Gotta Love Them Swedes

I’m not sure if Sweden was with us back when we started this war in Iraq, but it has recently come to be my favorite country (besides the US and A, of course) because of their outsized contributions to the Detroit Red Wings hockey club. Sweden has become the country to beat in international hockey competitions (winning the Olympic Gold Medal and the World Championships in 2006) and some key players on the Red Wings have played important roles in those victories.

The prototype Swede for the Red Wings is Nicklas Lidstrom, who has been their steadiest performer for more than a decade. He was the top defenseman on all three of their Stanley Cup Champion teams and is the captain (now that “The Captain” has retired) and the only max contract on the Wings. In the past, he had threatened to return to Sweden so his children could grow up in a colder but perhaps more civilized country but the lure of the winged wheel and the dollars that comes with it appears to have been too great to resist.

The Swedes are the core group of players on the Red Wings, and we drafted them ourselves, with some of them being late round steals.
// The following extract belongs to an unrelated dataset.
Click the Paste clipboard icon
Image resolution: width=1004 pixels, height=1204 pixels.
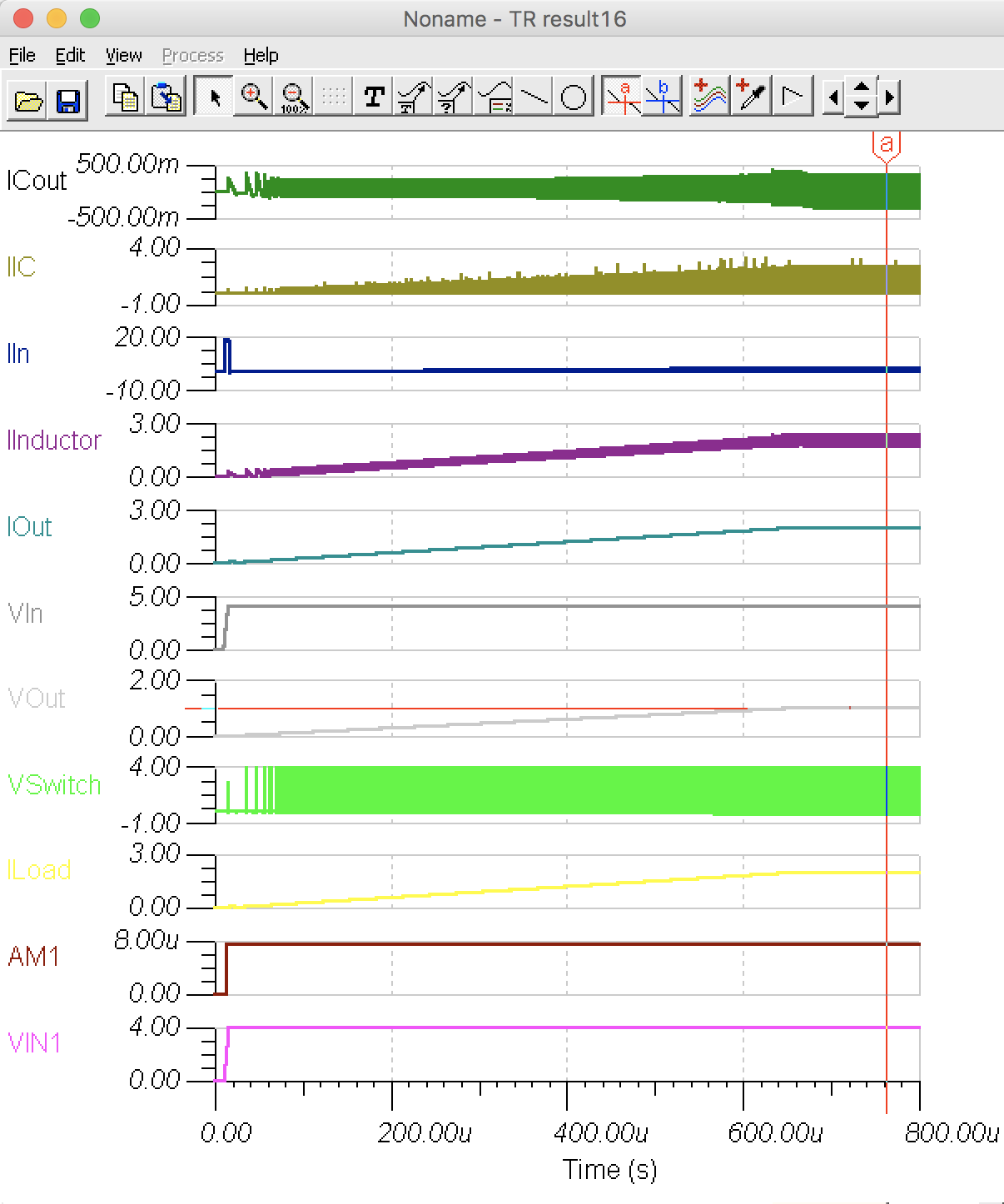coord(167,97)

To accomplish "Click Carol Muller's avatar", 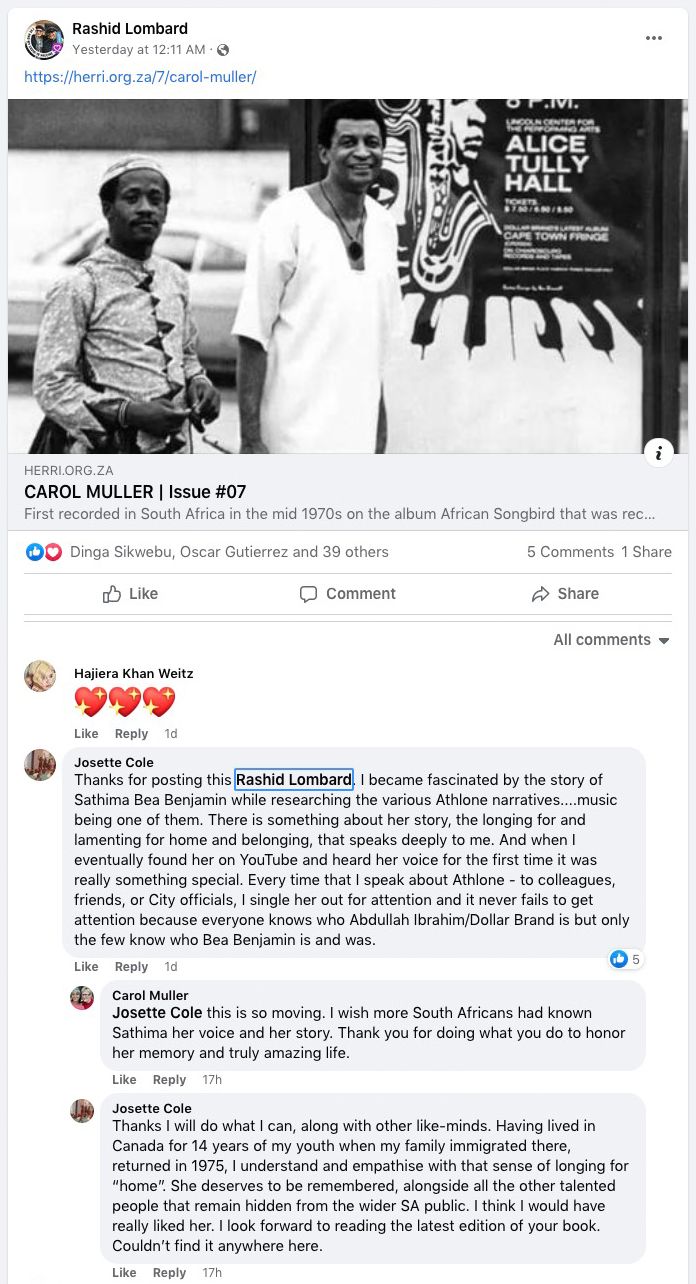I will coord(82,997).
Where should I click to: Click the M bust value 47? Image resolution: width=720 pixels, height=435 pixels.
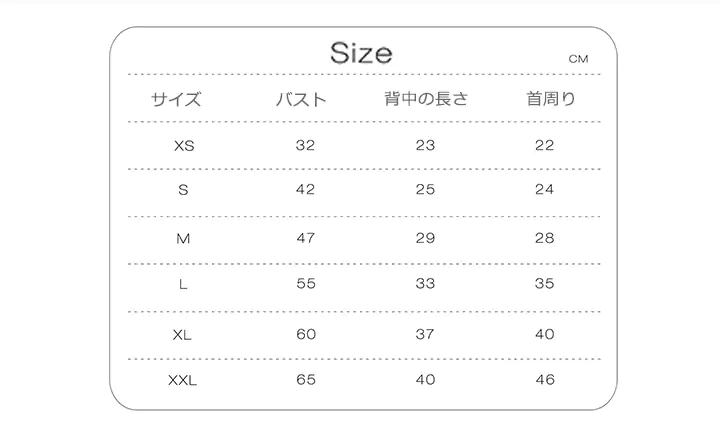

Henrik “Hank” Zetterberg is a prime example of a player poised to be a superstar who the Wings drafted in the 7th round, after 209 other players had been taken.
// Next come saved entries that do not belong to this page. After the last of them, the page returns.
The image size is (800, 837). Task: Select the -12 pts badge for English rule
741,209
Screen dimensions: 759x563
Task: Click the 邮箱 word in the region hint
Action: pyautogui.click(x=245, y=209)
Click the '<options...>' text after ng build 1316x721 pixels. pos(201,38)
The Wings have a total of seven Swedish players although two (Andreas Lilja and Mikael Samuelsson) were acquired via trade and/or free agency so they have the taint of other teams and are not pure Red Wings.

The five Swedish players the Red Wings have drafted below, who all average around 20 minutes per game, have helped to keep the Red Wings recent winning tradition alive.
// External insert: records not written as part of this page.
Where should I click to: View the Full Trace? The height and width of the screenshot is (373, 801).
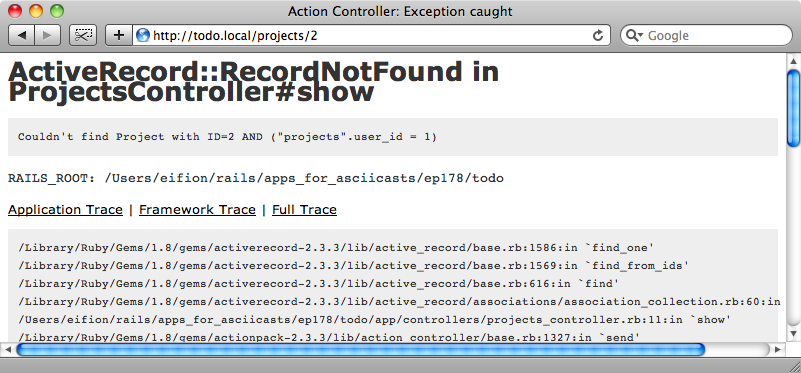304,209
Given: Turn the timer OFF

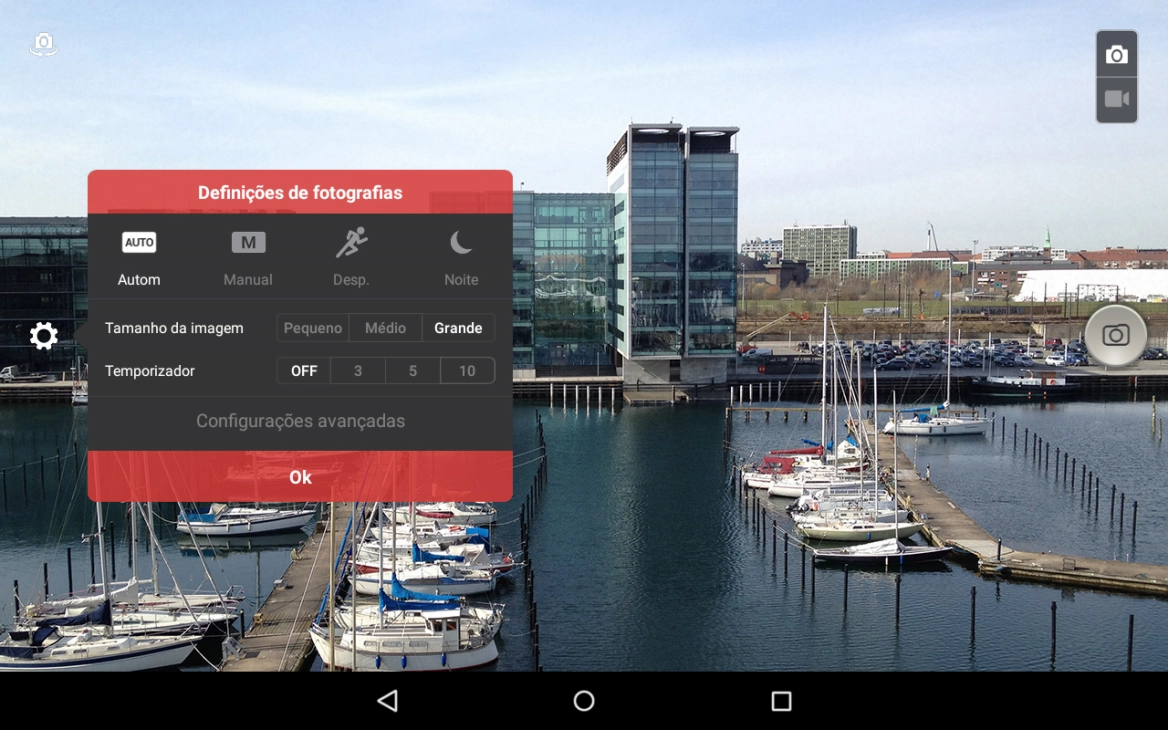Looking at the screenshot, I should 304,371.
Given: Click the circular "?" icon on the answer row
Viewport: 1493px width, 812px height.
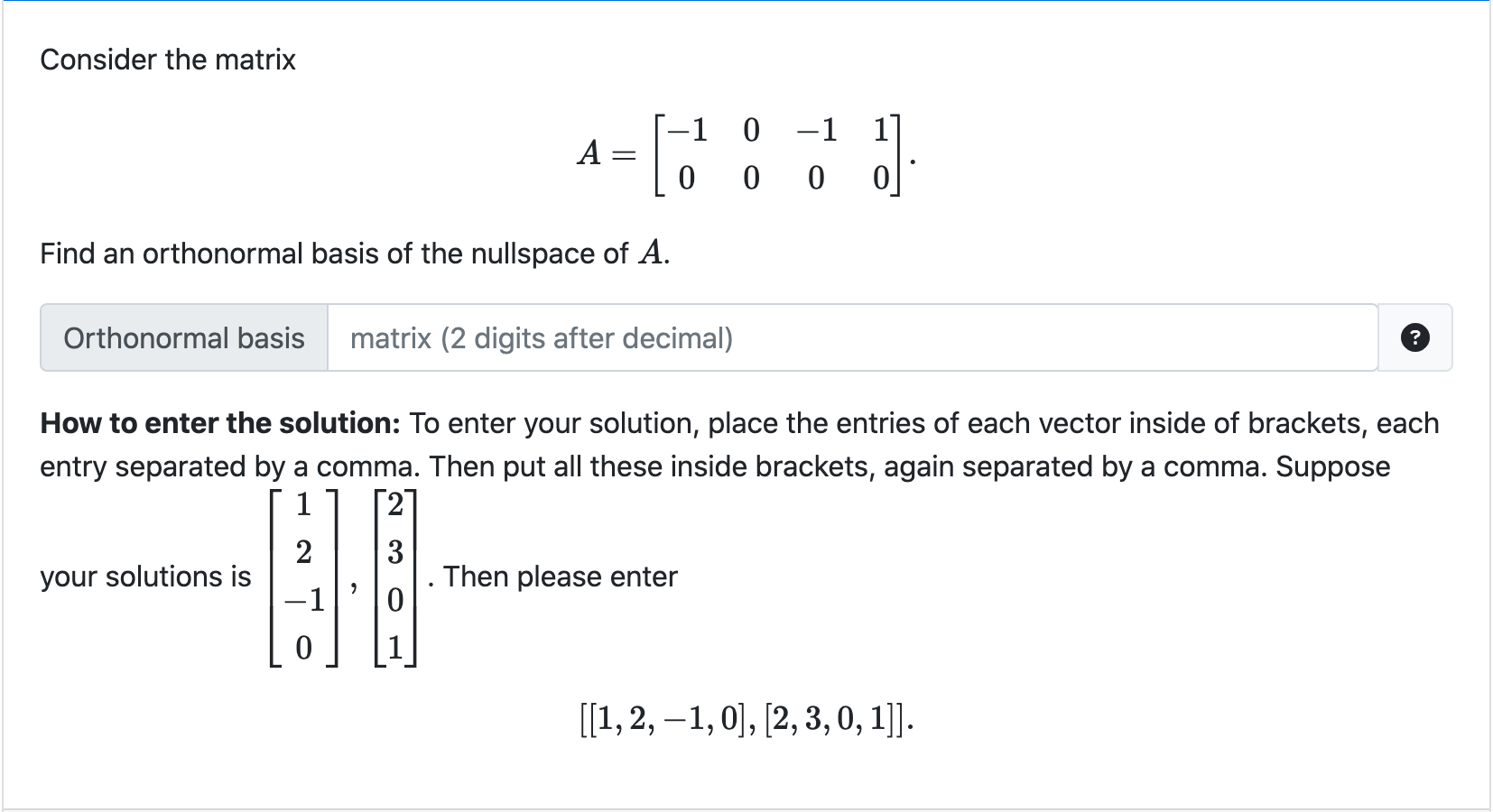Looking at the screenshot, I should pos(1415,337).
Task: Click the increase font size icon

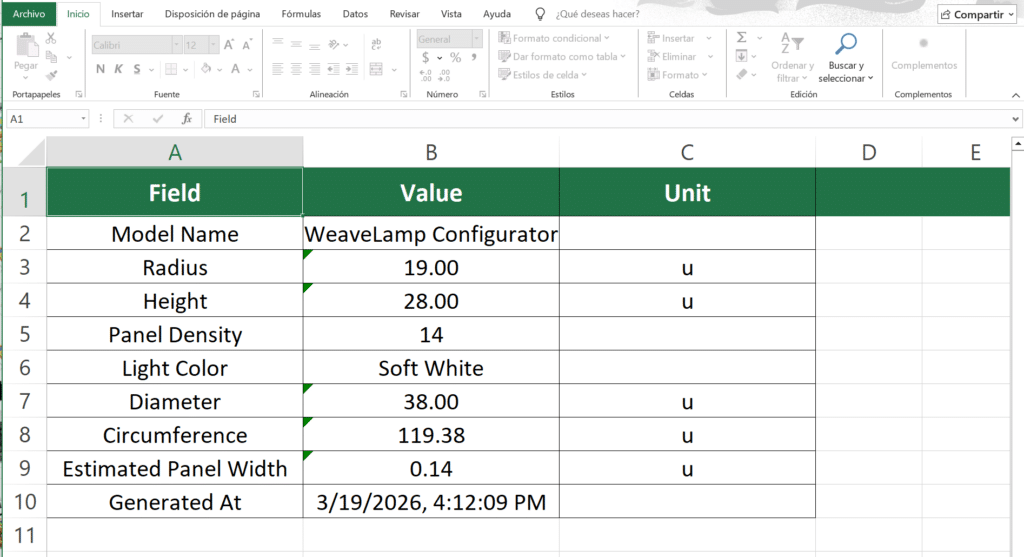Action: (229, 45)
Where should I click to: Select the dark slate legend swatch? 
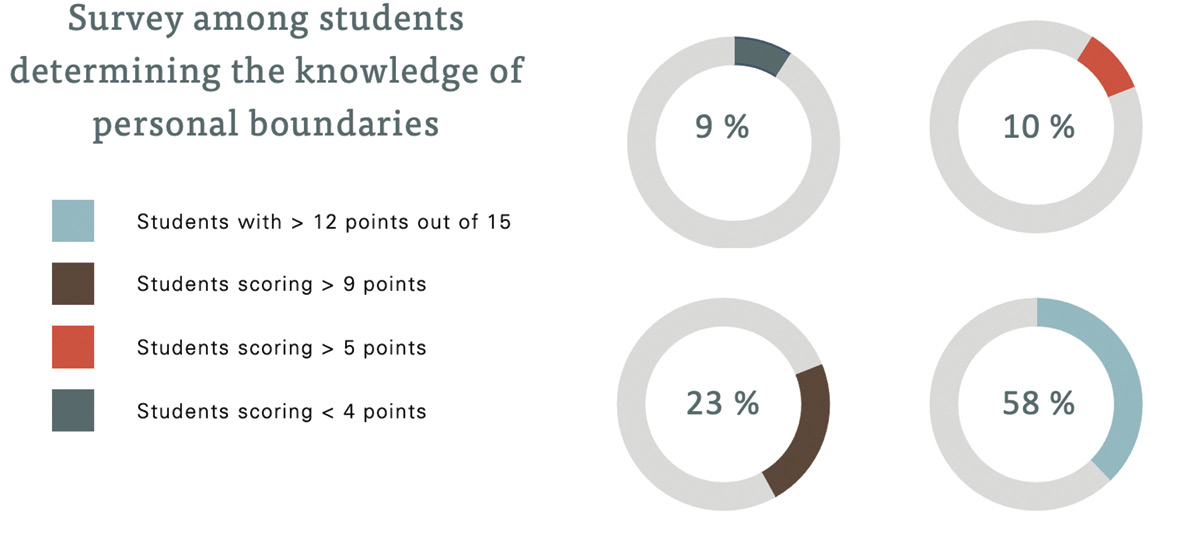(73, 410)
Nicklas Lidstrom (Drafted 1989, 3rd Round 53rd overall): Not sure what happened to their first and second round picks this year, but they picked up Nicklas Lidstrom in the 3rd round (74th overall) and Sergei Federov in the 4th round (95th overall). Add in Vladimir Konstantinov and you have one of the best drafts in Red Wings history. Unfortunately, we lost Konstantinov in that tragic limo crash after the 97 Stanley Cup victory and Federov left the team as a free agent to re-start his career out in Southern California before his unfortunate trade to Columbus last season.

Thomas Holmstrom (Drafted 1994, 10th round 257th overall): Thomas was lucky enough to be a rookie for the first of three Red Wings Stanley Cup champion teams. So he is our good luck charm because his timing was awesome. This guy is a nuisance in front of the net and always scores some big goals.

Henrik Zetterberg (Drafted 1999, 7th round 210th overall): The story about how we got this budding superstar is that they were at a tournament scouting Kronwall and they saw something in Zetterberg. This was before he lifted his former Swedish team, the Timra Red Eagles, into the higher leagues with his outstanding play. It’s awesome that he is signed through 2009 because he is about to become one of the elite stars in the league (according to Wayne Gretzky!)

Niklas Kronwall (Drafted 2000, 1st round, 29th overall): I guess they were actually scouting Niklas when they ran across Hank, so he gets extra credit for that. This guy is going to be an anchor on the blue line for a long time to come (knock on wood) as the Wings have been incredibly unlucky in losing solid defensive players in Konstantinov and Jiri Fisher in the past.

Johan Frenzen (Drafted 2004, 3rd round, 97th overall): I like this Johan player, sounds like a character from Hans Brinker or the Silver Skates. Solid third line center, the kind of kid that maybe would have come from the Ontario Hockey Leagues a generation ago.